== YOUR TASK ==
In the listing below, find each line containing "agent" and report it.
______
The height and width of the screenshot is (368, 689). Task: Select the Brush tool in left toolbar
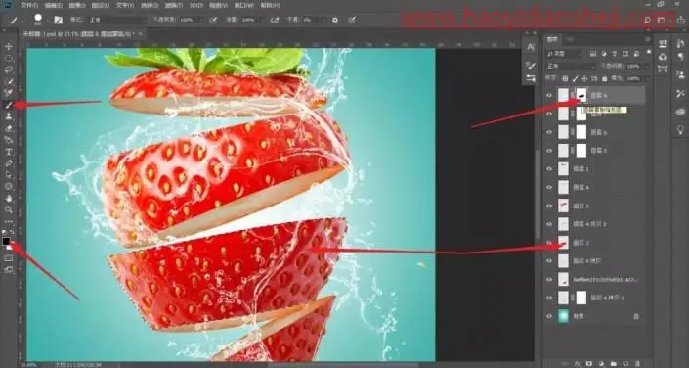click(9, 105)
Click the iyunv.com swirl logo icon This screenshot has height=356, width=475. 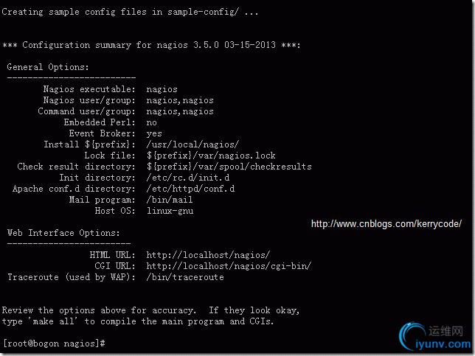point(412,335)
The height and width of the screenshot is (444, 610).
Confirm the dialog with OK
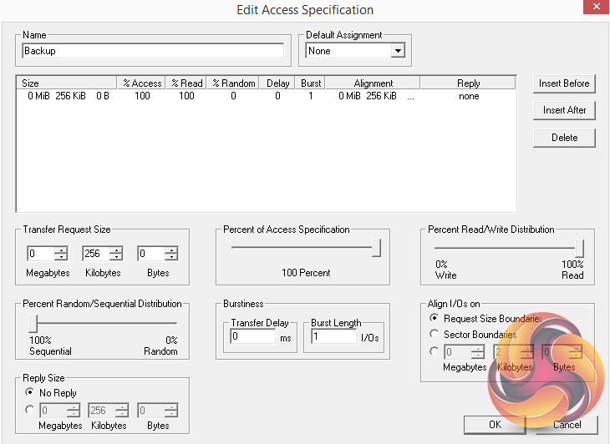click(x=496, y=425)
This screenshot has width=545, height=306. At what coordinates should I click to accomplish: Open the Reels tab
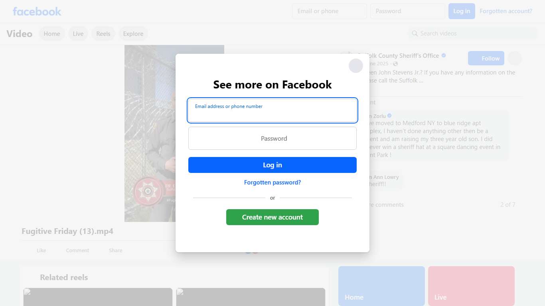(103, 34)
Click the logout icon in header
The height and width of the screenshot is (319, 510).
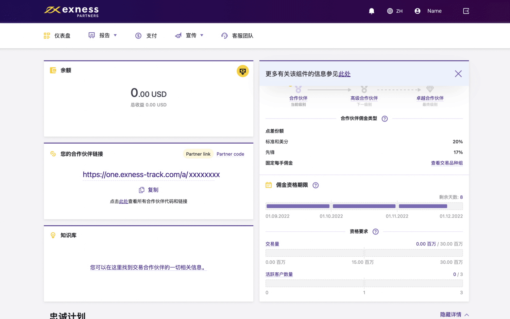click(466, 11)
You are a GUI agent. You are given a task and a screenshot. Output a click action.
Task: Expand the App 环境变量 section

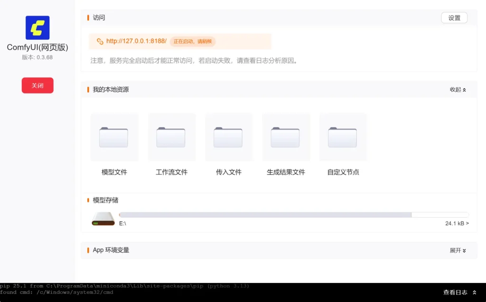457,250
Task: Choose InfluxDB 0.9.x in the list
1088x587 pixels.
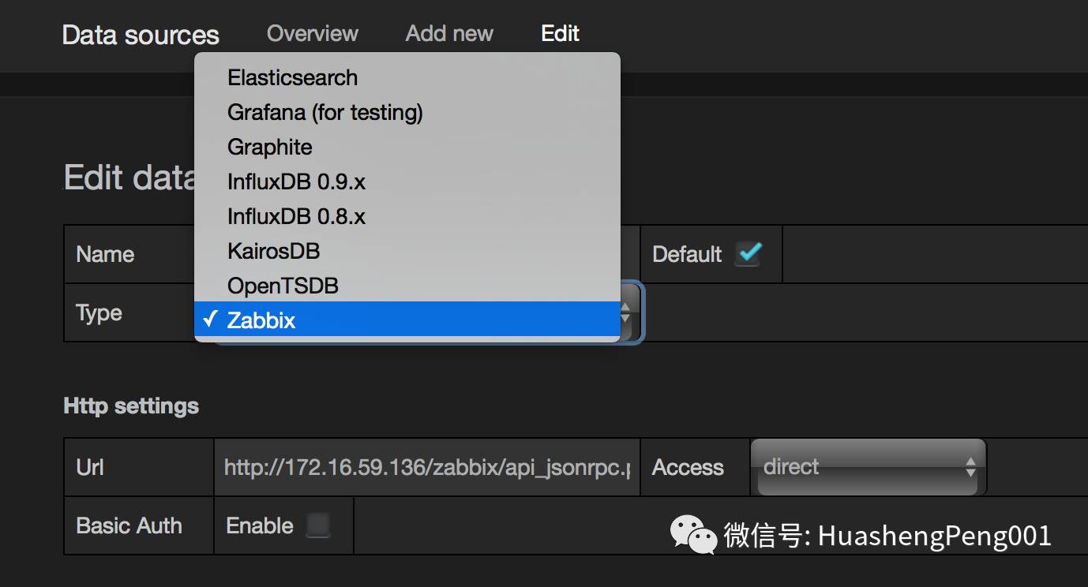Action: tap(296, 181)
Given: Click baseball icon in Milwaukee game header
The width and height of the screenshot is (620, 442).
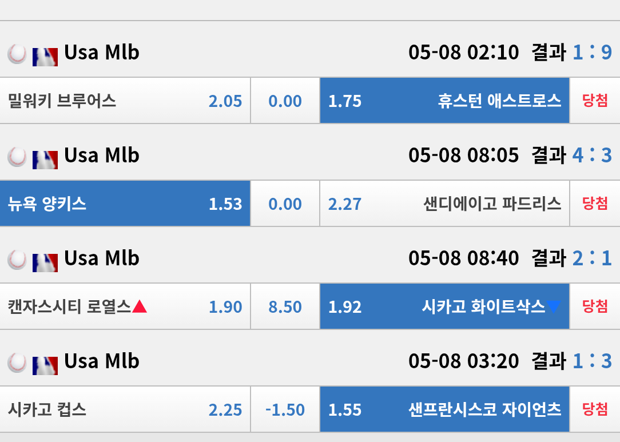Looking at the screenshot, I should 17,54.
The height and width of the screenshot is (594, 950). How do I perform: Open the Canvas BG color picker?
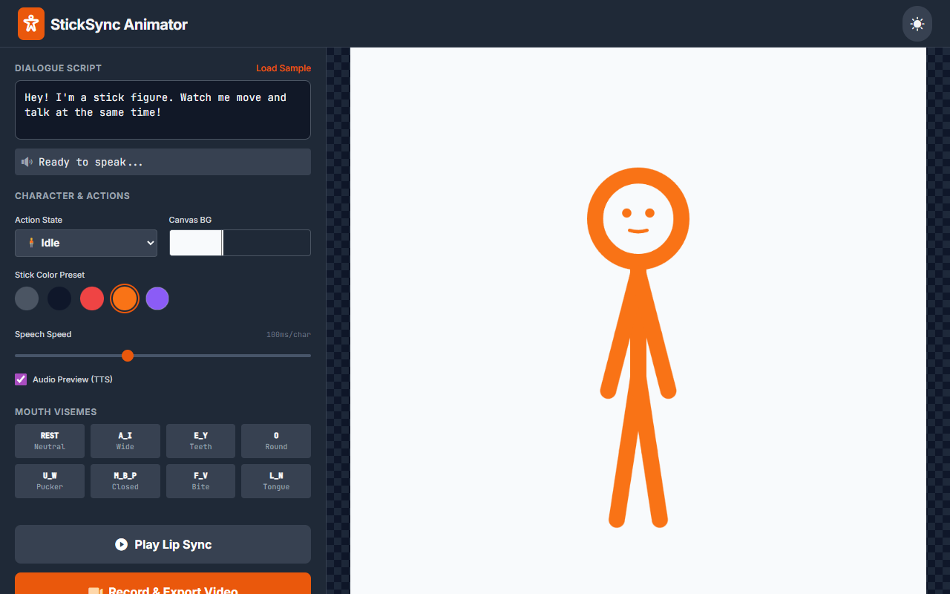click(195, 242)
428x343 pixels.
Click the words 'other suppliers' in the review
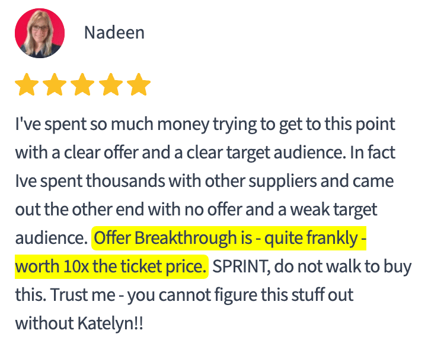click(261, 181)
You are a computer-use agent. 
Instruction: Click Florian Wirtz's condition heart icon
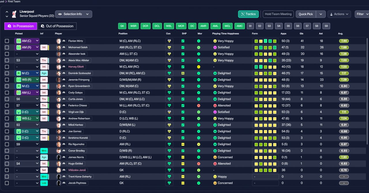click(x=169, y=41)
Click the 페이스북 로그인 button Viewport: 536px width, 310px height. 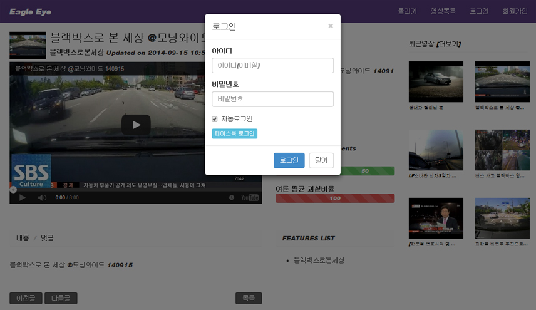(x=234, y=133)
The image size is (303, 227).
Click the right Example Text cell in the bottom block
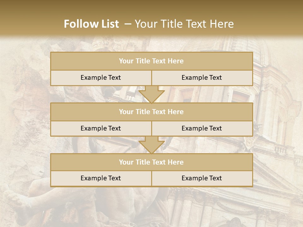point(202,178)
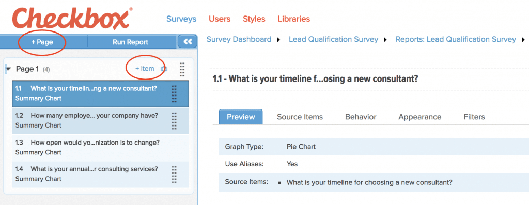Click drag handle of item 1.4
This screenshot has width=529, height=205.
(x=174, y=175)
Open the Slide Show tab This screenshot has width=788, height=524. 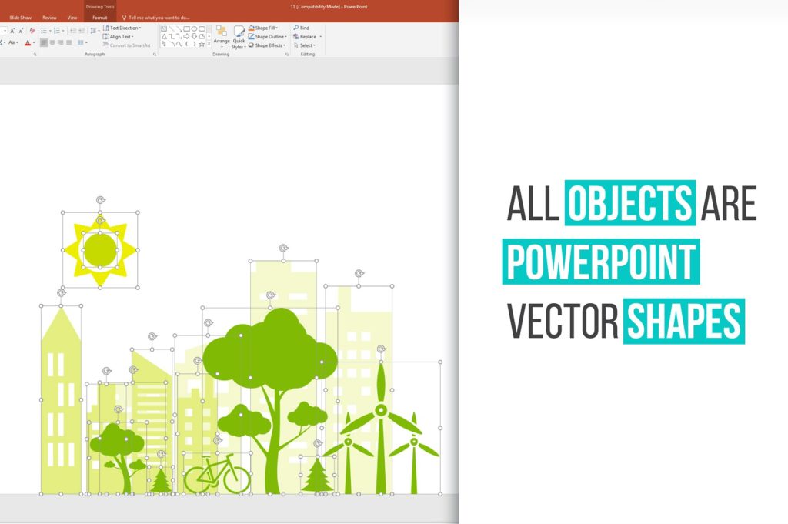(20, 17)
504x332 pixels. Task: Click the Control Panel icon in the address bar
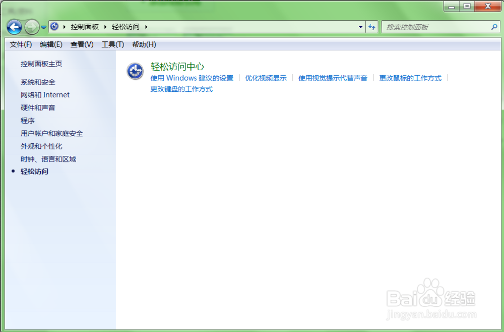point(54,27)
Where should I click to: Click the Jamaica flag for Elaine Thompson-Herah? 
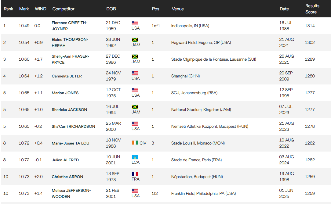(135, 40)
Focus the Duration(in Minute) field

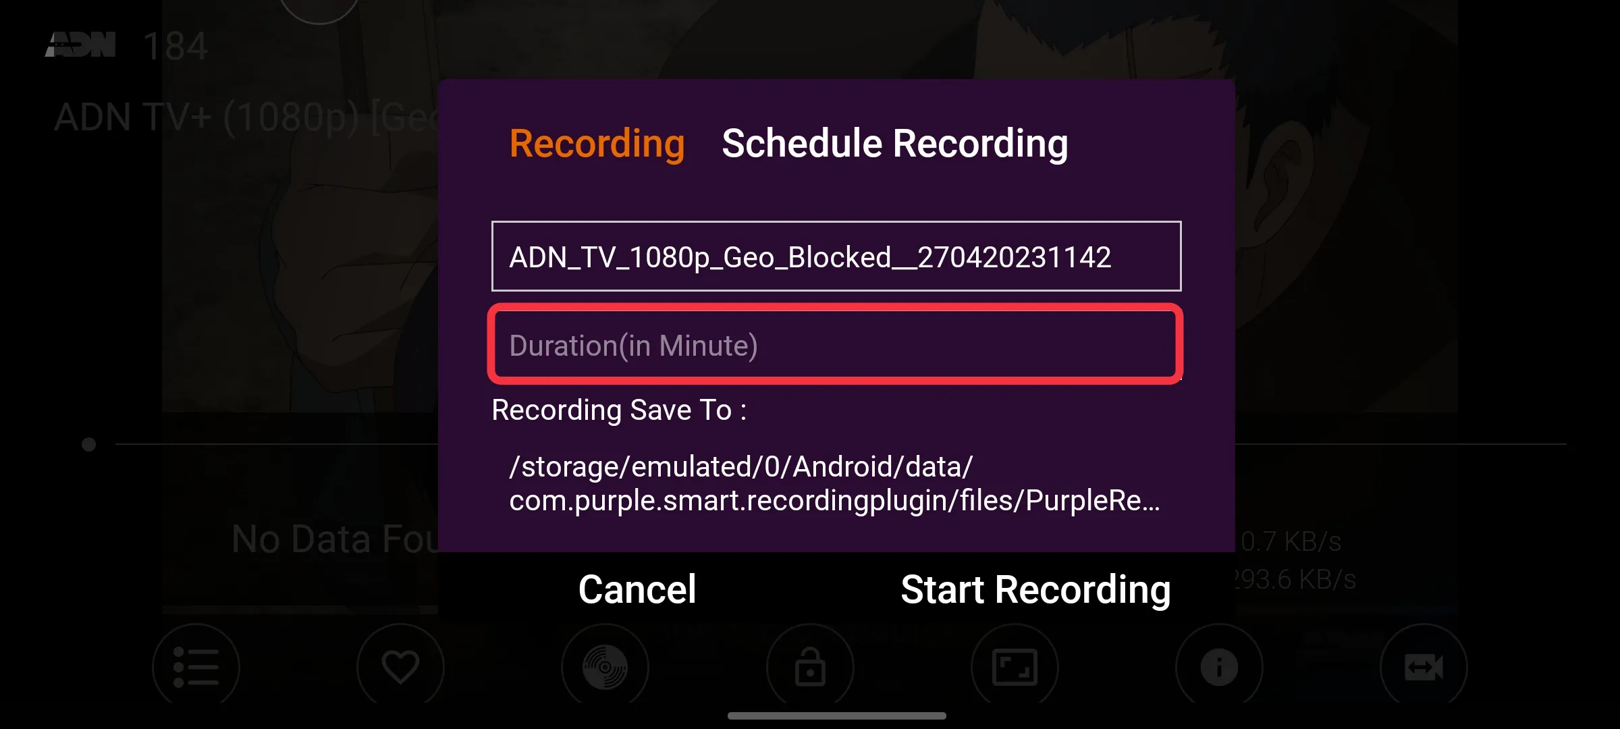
______
== SOLUTION TO THIS EXERCISE ==
You are a GUI agent. You are given a task and a screenshot. Output a click action.
You are a computer-use agent. 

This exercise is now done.